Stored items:
****************************************

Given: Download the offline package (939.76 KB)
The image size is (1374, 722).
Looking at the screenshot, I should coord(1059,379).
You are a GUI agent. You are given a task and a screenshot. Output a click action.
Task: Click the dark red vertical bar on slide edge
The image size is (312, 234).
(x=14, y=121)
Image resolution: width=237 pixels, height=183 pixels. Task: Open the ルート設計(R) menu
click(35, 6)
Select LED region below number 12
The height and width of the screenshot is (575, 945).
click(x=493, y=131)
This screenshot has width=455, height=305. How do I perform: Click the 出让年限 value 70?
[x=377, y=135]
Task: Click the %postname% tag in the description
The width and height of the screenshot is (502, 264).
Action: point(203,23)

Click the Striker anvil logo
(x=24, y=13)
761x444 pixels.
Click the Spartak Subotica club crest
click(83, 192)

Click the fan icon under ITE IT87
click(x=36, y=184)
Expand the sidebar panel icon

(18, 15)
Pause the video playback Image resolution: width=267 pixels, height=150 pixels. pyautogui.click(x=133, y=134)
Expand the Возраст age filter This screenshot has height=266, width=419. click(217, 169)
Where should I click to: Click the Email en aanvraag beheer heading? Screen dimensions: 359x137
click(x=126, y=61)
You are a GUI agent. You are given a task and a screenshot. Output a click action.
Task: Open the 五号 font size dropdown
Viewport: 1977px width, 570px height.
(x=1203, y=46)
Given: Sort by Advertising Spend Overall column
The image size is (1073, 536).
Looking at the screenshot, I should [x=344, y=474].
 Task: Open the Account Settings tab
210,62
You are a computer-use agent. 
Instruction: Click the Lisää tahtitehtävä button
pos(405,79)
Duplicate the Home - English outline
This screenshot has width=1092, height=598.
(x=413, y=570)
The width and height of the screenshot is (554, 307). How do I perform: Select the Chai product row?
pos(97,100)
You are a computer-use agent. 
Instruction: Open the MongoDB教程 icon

****************************************

• Your assignment: Only these are to be transcribed: the line with "Instruction: Click the" and every line after it through the last line of the entries, each exactly.

• Answer space:
Instruction: Click the Lisää tahtitehtävä button
pos(405,79)
Duplicate the Home - English outline
This screenshot has width=1092, height=598.
(x=413, y=570)
The width and height of the screenshot is (554, 307). How do I perform: Select the Chai product row?
pos(97,100)
You are a computer-use agent. 
Instruction: Open the MongoDB教程 icon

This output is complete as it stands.